Return all of the entries below, word for word. Omit each picture.

*** Begin section ***

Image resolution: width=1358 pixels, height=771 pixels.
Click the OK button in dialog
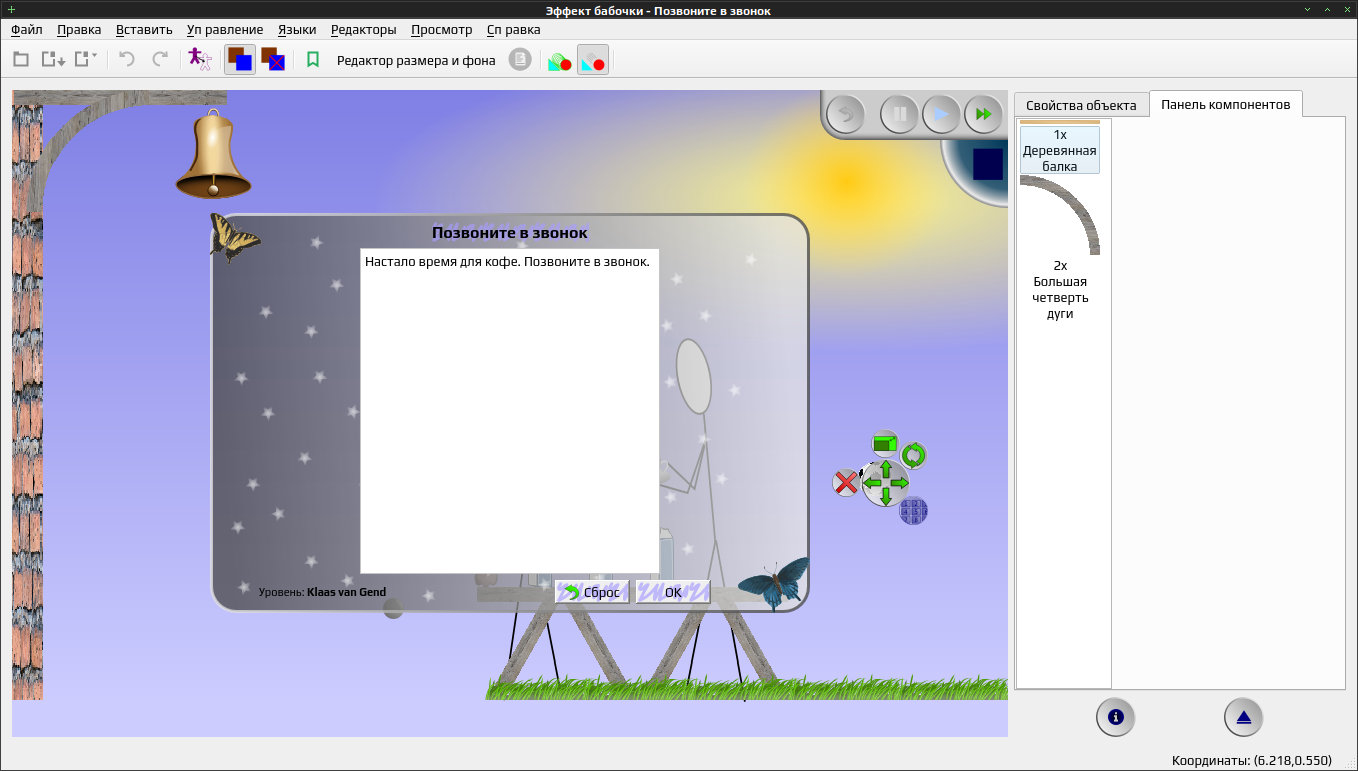click(673, 592)
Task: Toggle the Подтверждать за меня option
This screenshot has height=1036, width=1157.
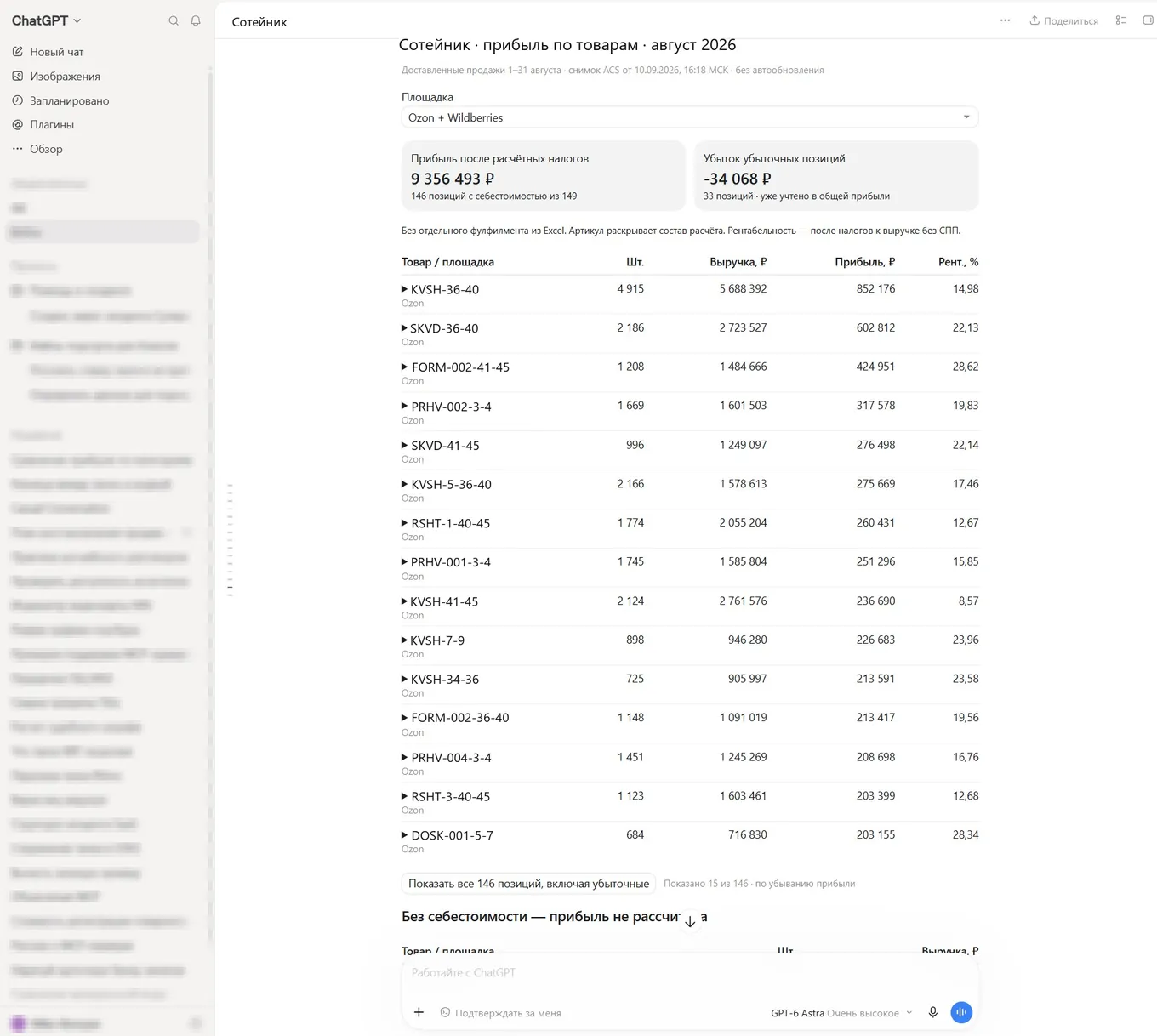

*** End section ***

§ SOLUTION
Image resolution: width=1358 pixels, height=771 pixels.
Click the OK button in dialog
click(673, 592)
Task: Toggle the Подтверждать за меня option
This screenshot has height=1036, width=1157.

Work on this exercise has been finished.